Assessing mitochondrial morphology and dynamics using fluorescence wide-field microscopy and 3D image processing

Abstract

Mitochondrial morphology and length change during fission and fusion and mitochondrial movement varies dependent upon the cell type and the physiological conditions. Here, we describe fundamental wide-field fluorescence microscopy and 3D imaging techniques to assess mitochondrial shape, number and length in various cell types including cancer cell lines, motor neurons and astrocytes. Furthermore, we illustrate how to assess mitochondrial fission and fusion events by 3D time-lapse imaging and to calculate mitochondrial length and numbers as a function of time. These imaging methods provide useful tools to investigate mitochondrial dynamics in health, aging and disease.

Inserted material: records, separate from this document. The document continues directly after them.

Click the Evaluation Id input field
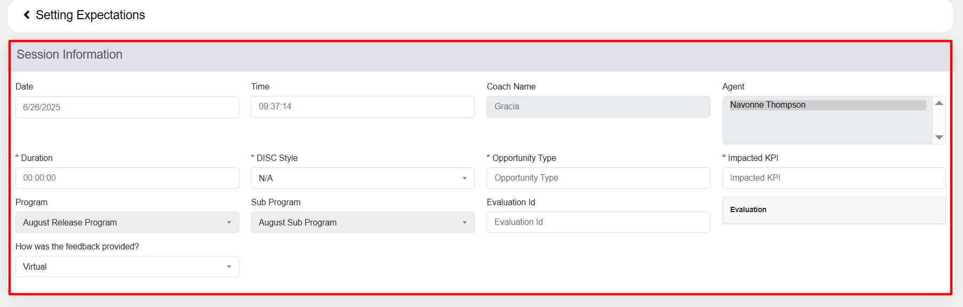Image resolution: width=963 pixels, height=307 pixels. [598, 222]
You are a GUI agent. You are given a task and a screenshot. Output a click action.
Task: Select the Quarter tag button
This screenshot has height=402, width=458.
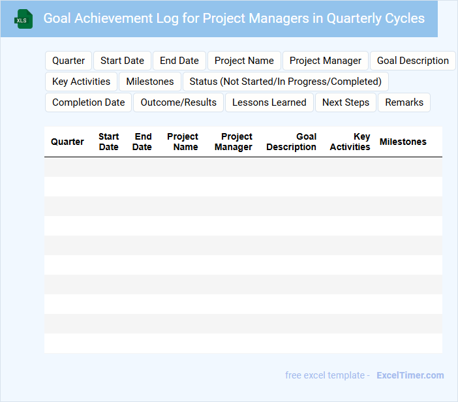point(69,61)
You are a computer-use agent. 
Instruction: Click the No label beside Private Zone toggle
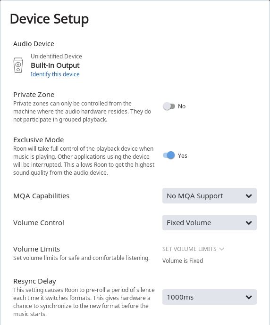click(182, 106)
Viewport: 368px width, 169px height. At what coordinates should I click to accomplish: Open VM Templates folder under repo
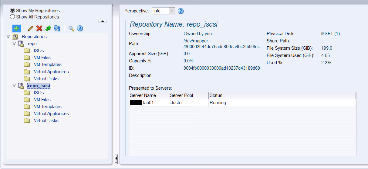click(48, 65)
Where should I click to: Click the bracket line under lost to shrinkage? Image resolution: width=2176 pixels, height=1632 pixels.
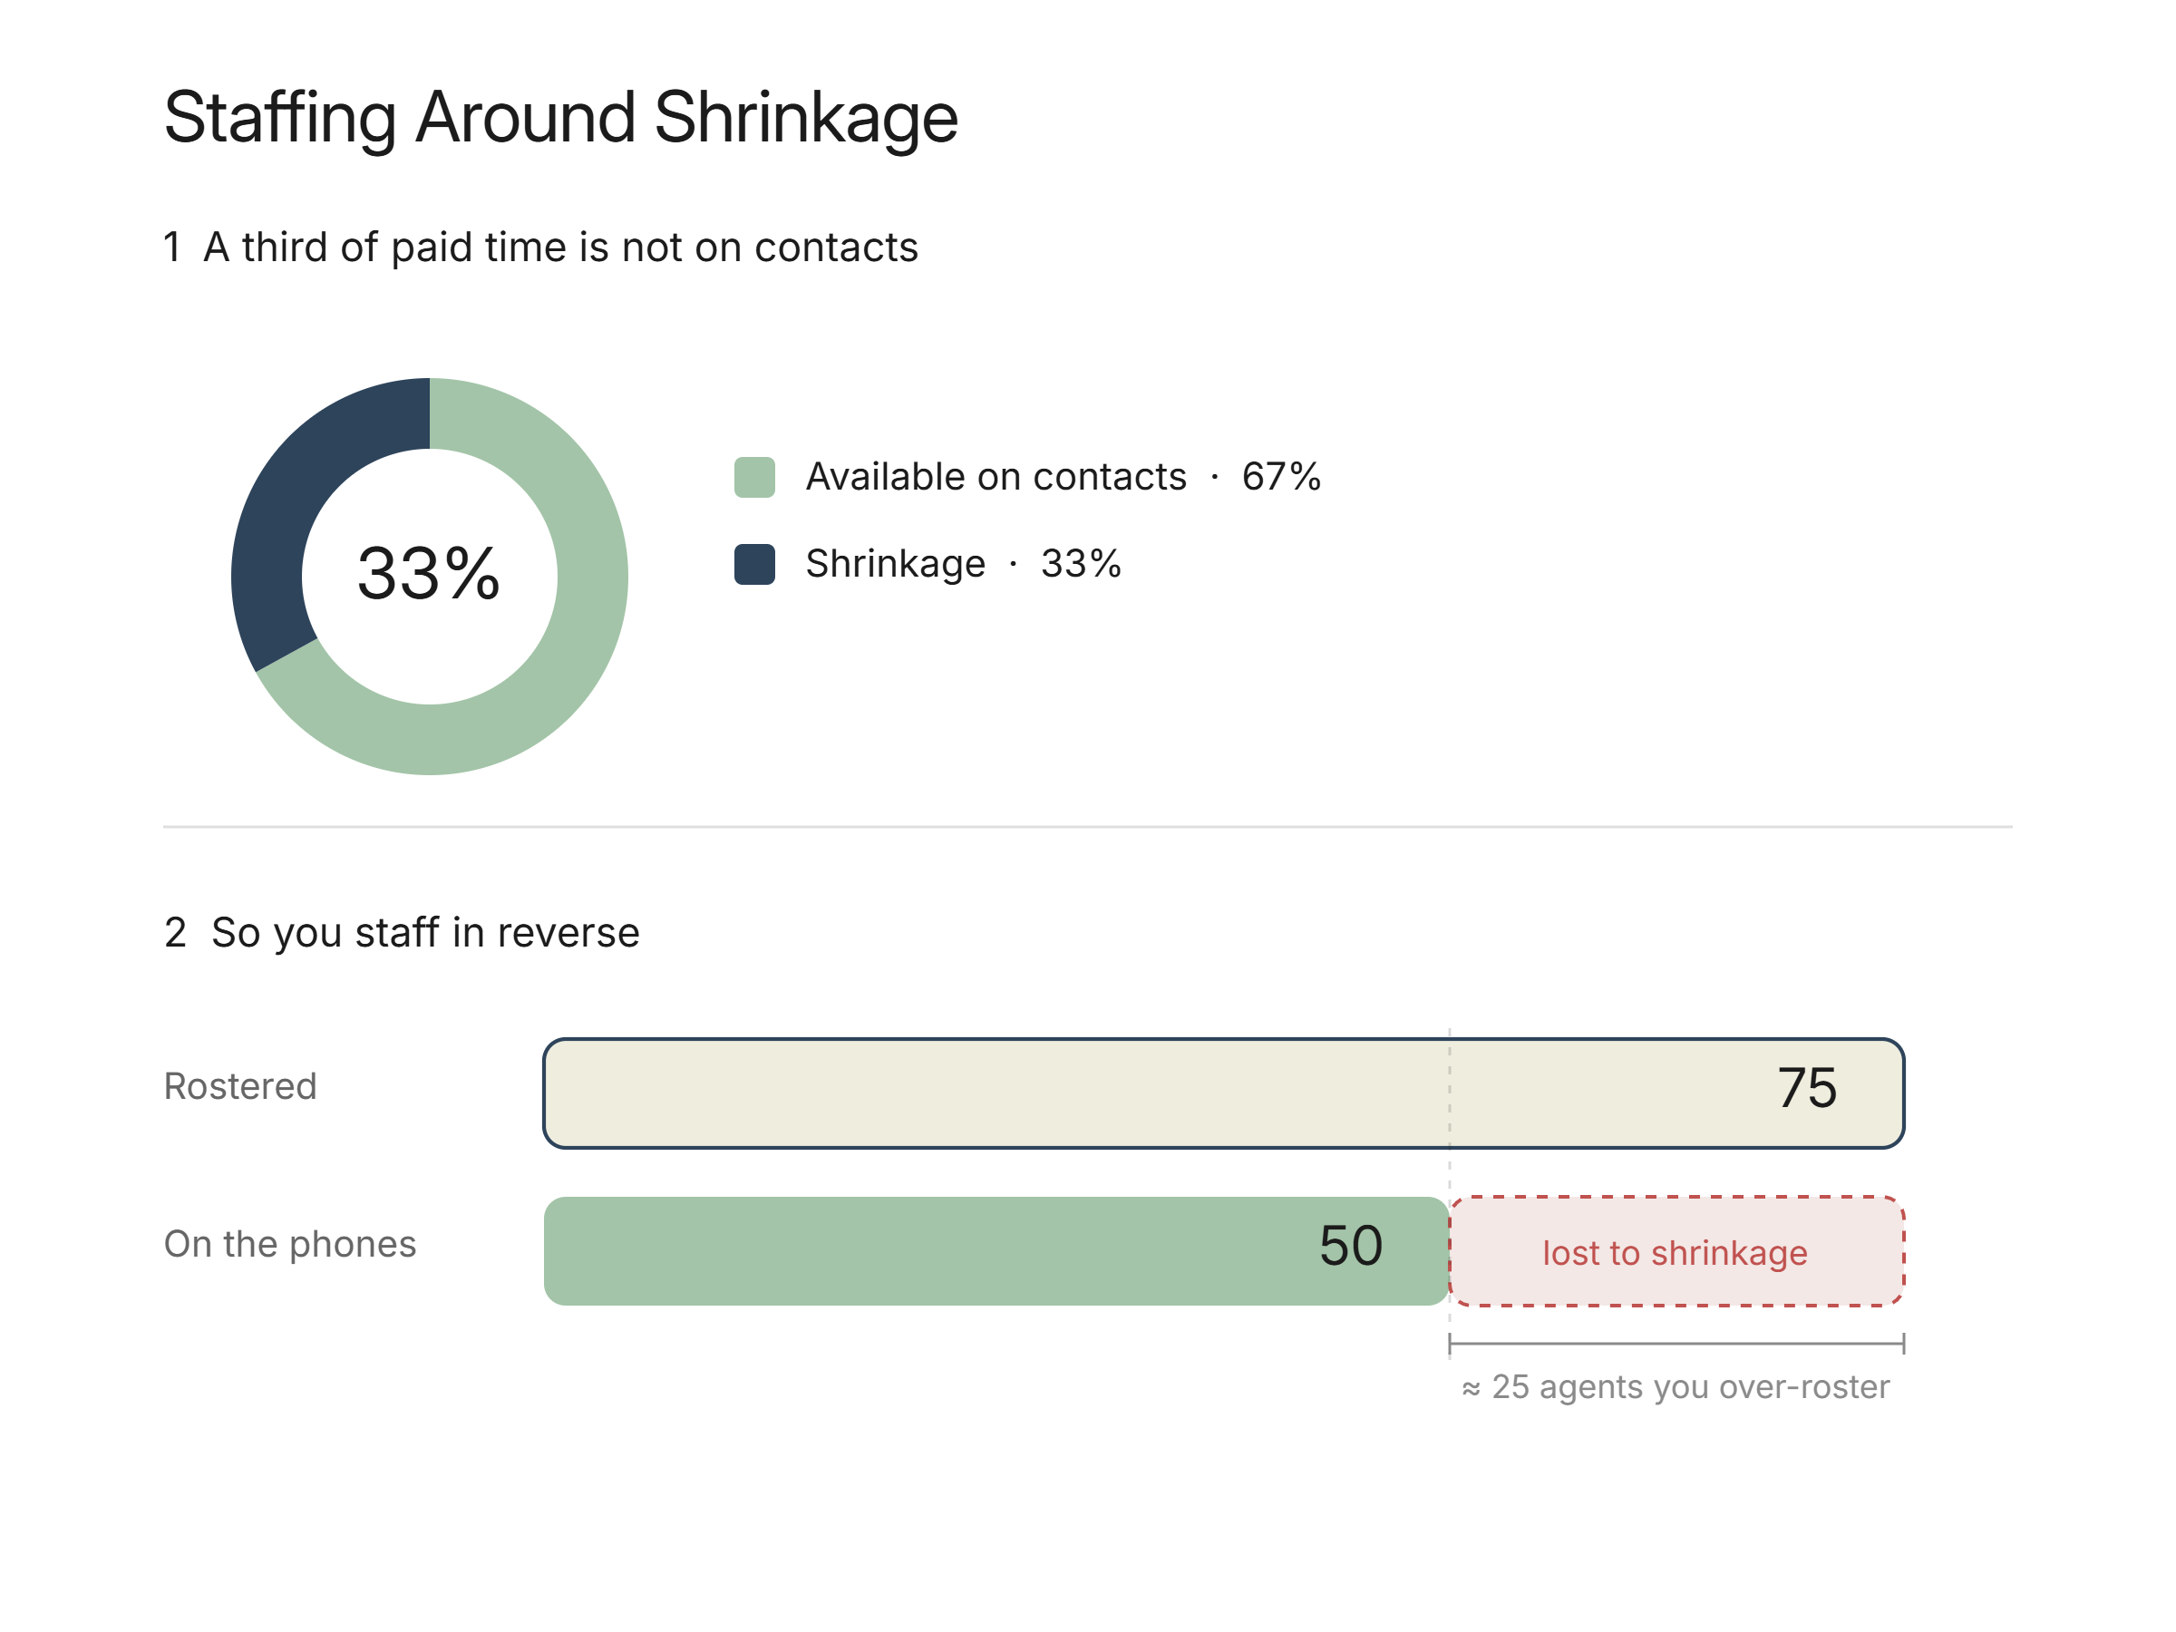(x=1677, y=1344)
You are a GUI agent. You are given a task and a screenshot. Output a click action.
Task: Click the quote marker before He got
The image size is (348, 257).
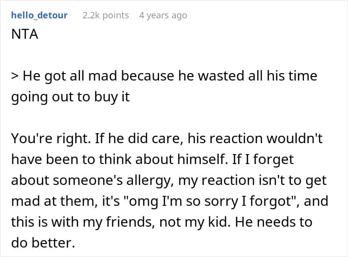pyautogui.click(x=15, y=78)
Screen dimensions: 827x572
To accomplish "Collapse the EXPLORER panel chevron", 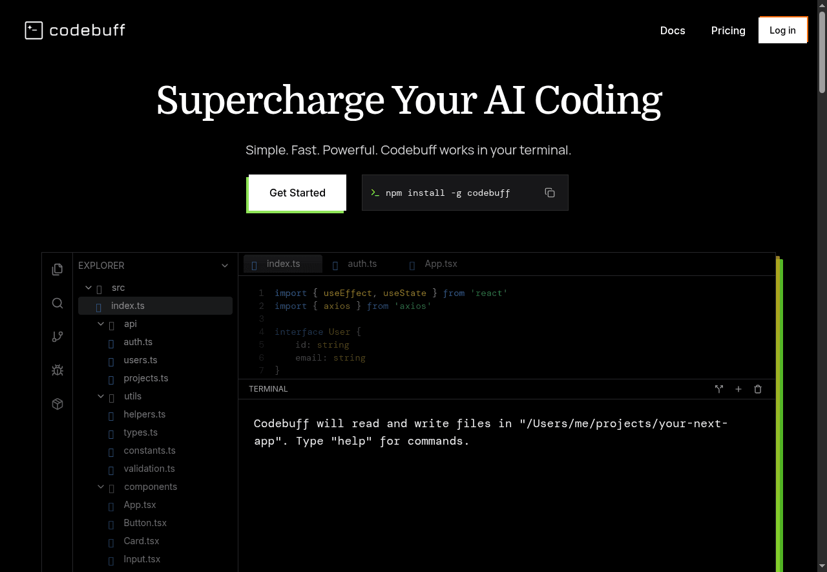I will [x=225, y=266].
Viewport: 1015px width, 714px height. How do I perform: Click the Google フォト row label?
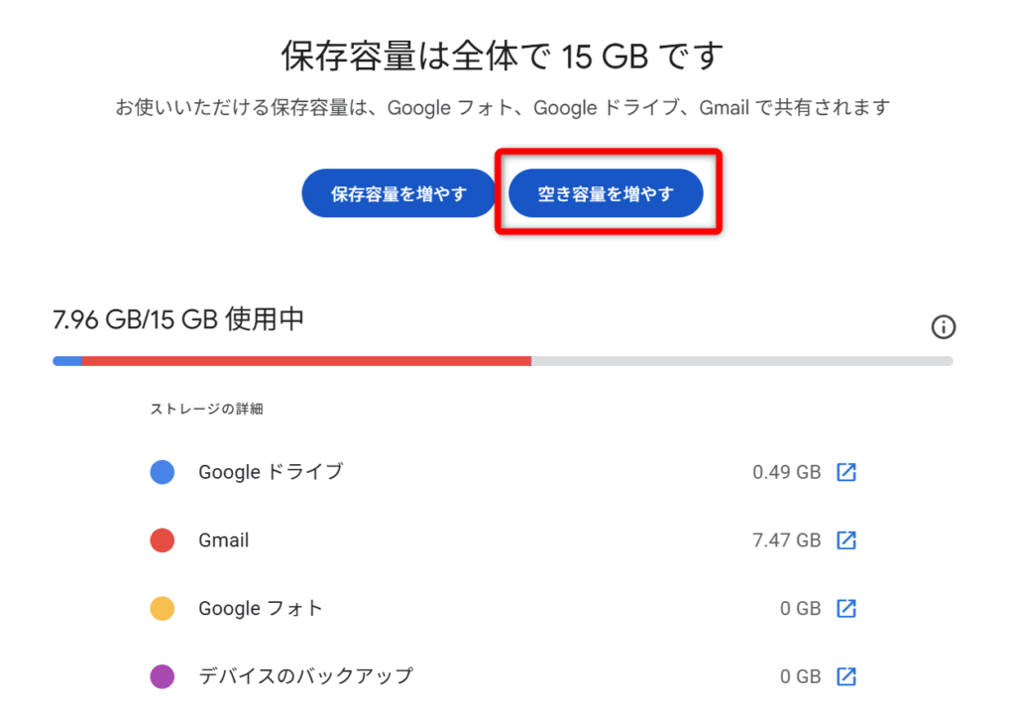coord(260,608)
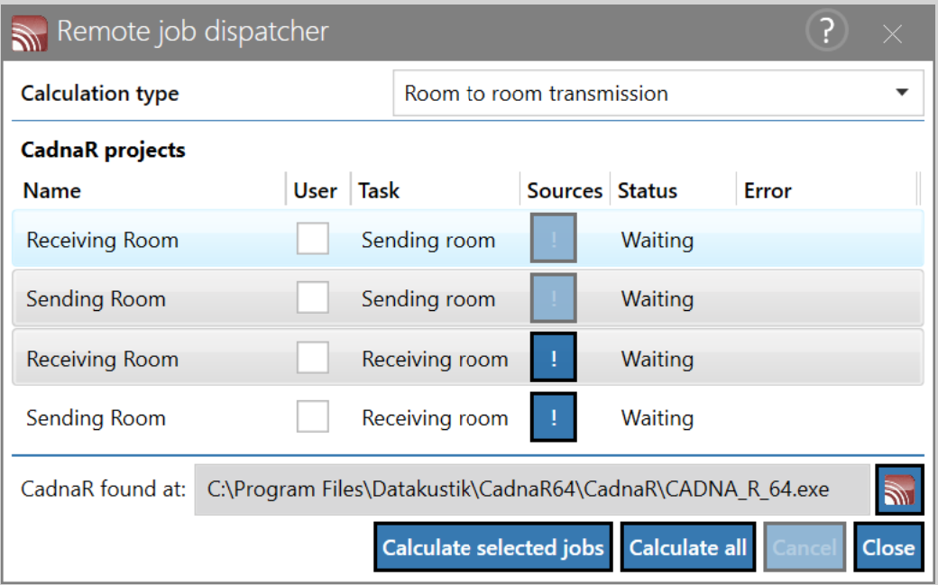Screen dimensions: 938x585
Task: Check User box for third row Receiving Room
Action: (x=312, y=357)
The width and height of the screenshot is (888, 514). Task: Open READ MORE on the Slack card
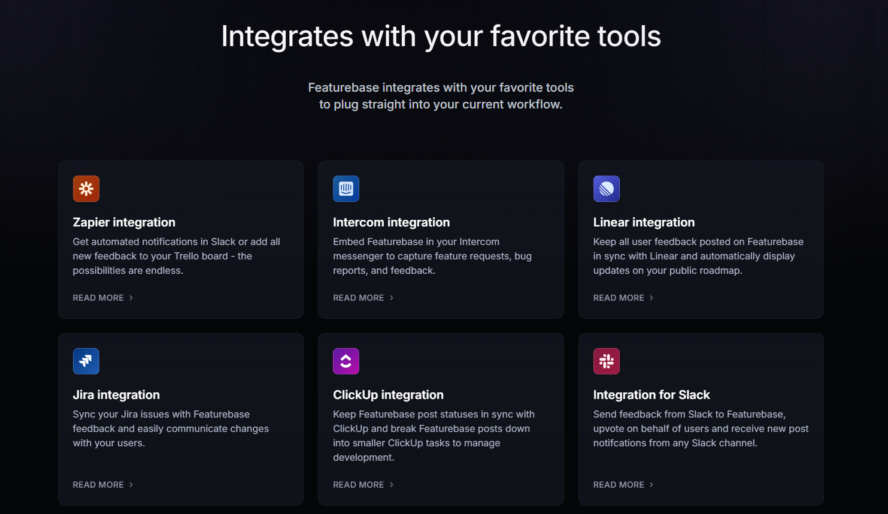[x=619, y=485]
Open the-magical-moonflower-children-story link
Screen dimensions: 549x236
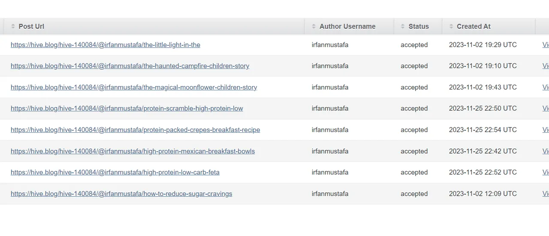(x=134, y=87)
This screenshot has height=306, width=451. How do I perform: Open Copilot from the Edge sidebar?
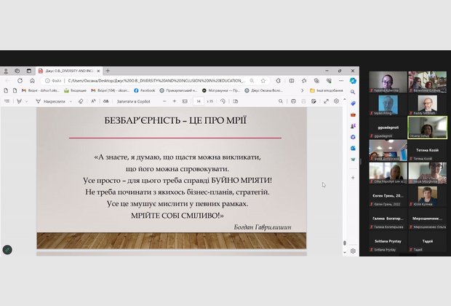pos(353,80)
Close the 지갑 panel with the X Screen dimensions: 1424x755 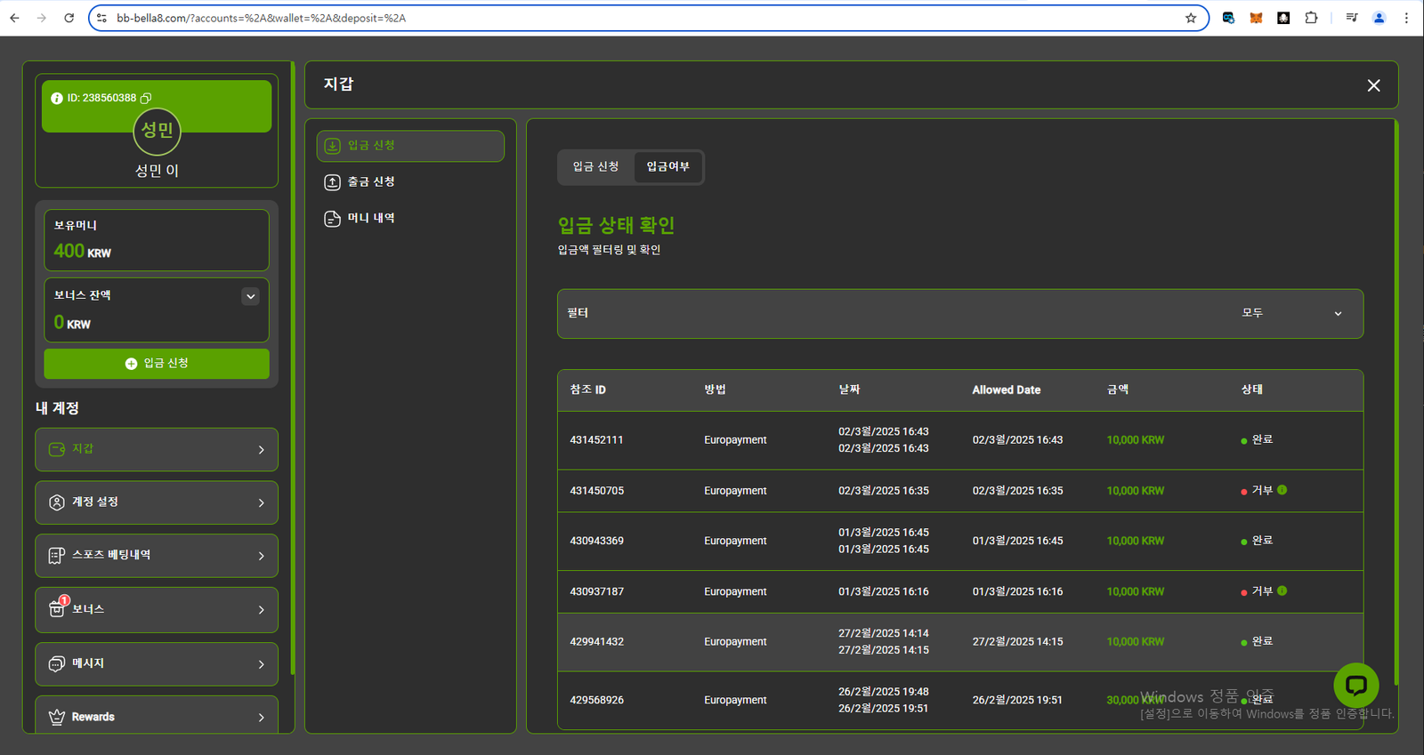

Figure 1. Mitochondrial morphology in different cell types

Mitochondrial morphology of HeLa cells (left panels), astrocytes (middle panels), and motor neurons (right panels). HeLa cells express Mito-mPlum to visualize mitochondria. Astrocytes and motor neurons express DsRed2-Mito. Images were acquired by collecting 10 z-planes of 1 μm spacing. (A) Maximum projection of unfiltered, raw images. (B) Maximum projections of Fourier transformed images. (C) Maximum projections of median filter subtracted images. Scale bar: 25 μm.

Figure 2. Quantitation of mitochondrial fission by OPA1 siRNA transfection in Mito-mPlum transfected HeLa cells

Representative images of Mito-mPlum expressing HeLa cells transfected with (A) scrambled siRNA or (B) OPA1 siRNA after median filter subtraction, following an acquisition of 15 z-planes of 0.2 μm spacing. Mitochondria in (A) exhibit elongated and tubular morphology, while mitochondria in (B) exhibit fragmented morphology. Dashed lines indicate selected regions of interest (ROI). Scale bar: 10 μm. (C) Comparison of mitochondrial length distribution in OPA1 siRNA and scrambled siRNA transfected HeLa cells (n=10). * indicates significant differences between the two cell populations in ROI (p<0.01; Student's t-test, two-sided). (D) Average number of mitochondria in OPA1 and scrambled siRNA transfected HeLa cells (n=10) in ROI, excluding perinuclear and nuclear area. (E) Average mitochondrial length (μm) in ROI (excluding perinuclear and nuclear area) of OPA1 and scrambled siRNA transfected HeLa cells (n=10). ** indicates significant difference between the two cell populations (P<0.01; Student's t-test, two-sided).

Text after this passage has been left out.